Dataset records START

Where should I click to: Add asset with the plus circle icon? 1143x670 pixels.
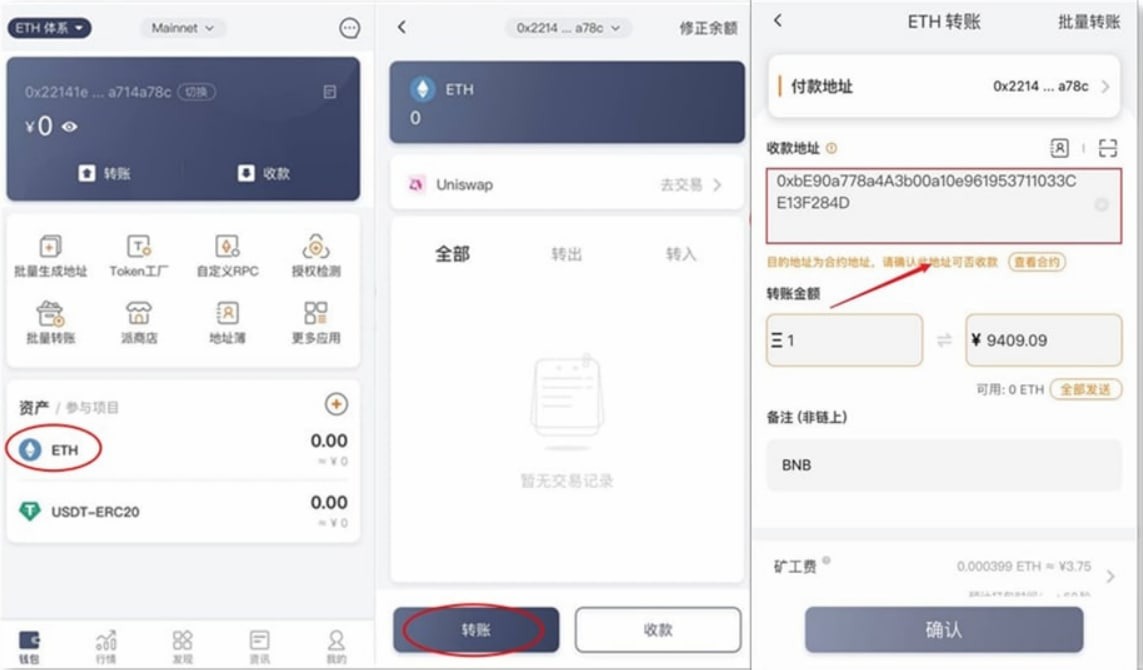[x=336, y=404]
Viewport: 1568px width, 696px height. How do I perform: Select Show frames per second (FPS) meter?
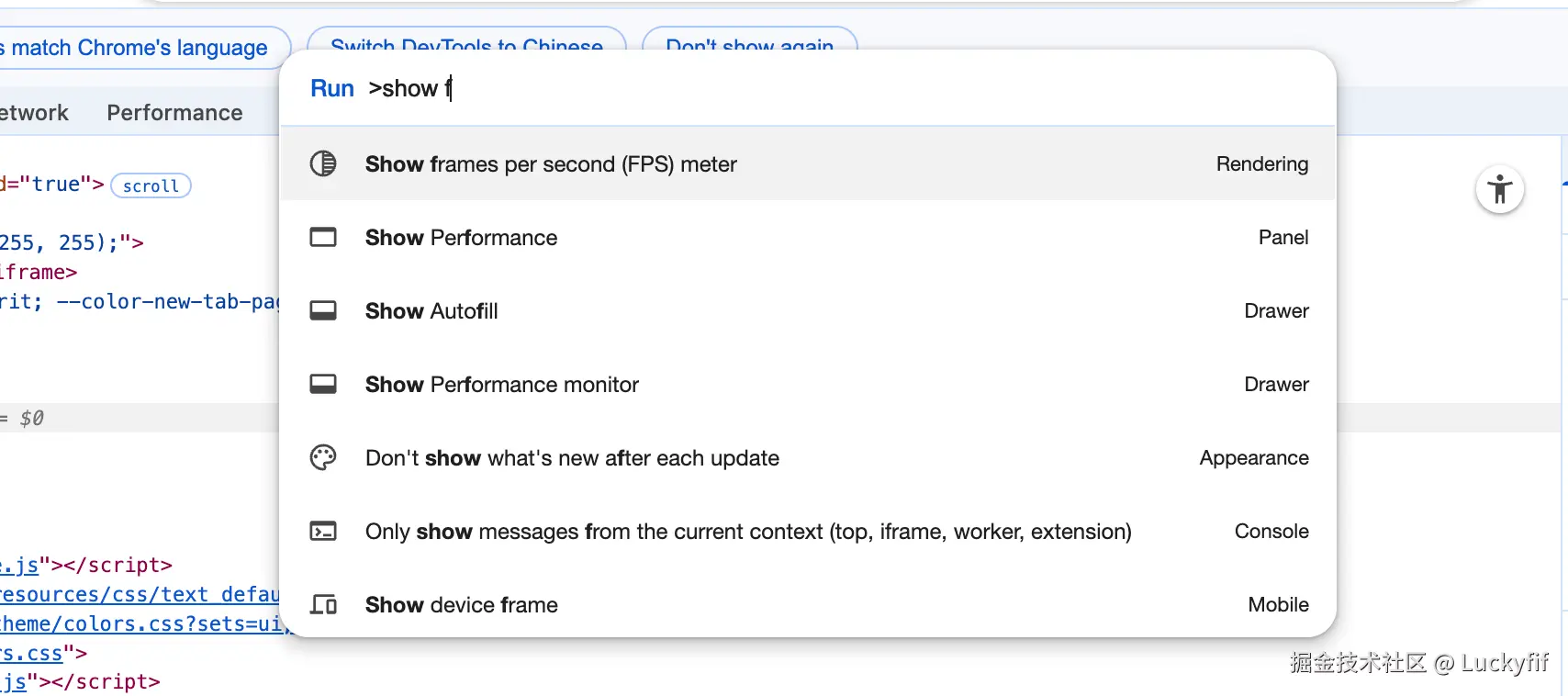(551, 164)
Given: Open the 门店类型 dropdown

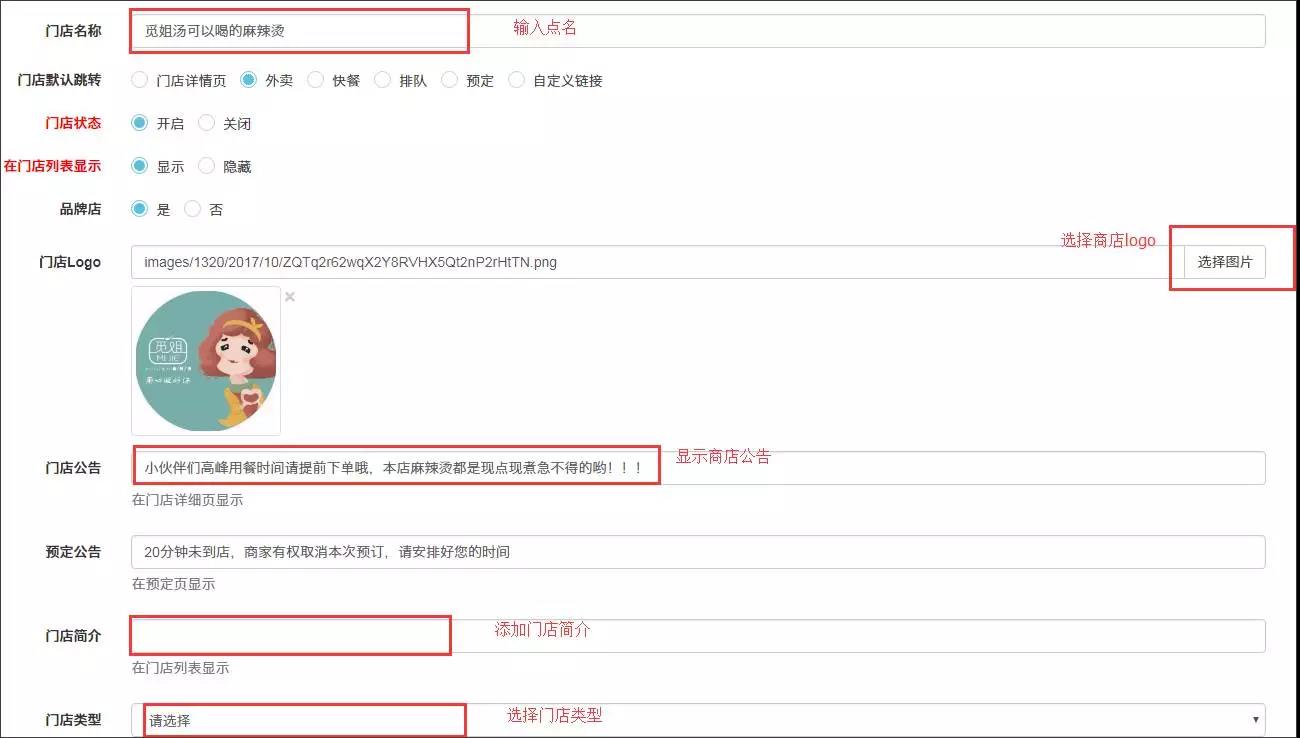Looking at the screenshot, I should [x=698, y=720].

Dataset records END

Task prompt: Type out all of the records exactly, leaving out any picture.

Answer to this exercise:
Where should I click to: Add asset with the plus circle icon? 1143x670 pixels.
[x=336, y=404]
Viewport: 1568px width, 696px height. How do I perform: Select Show frames per second (FPS) meter?
(551, 164)
Given: Open the 门店类型 dropdown

Looking at the screenshot, I should [x=698, y=720].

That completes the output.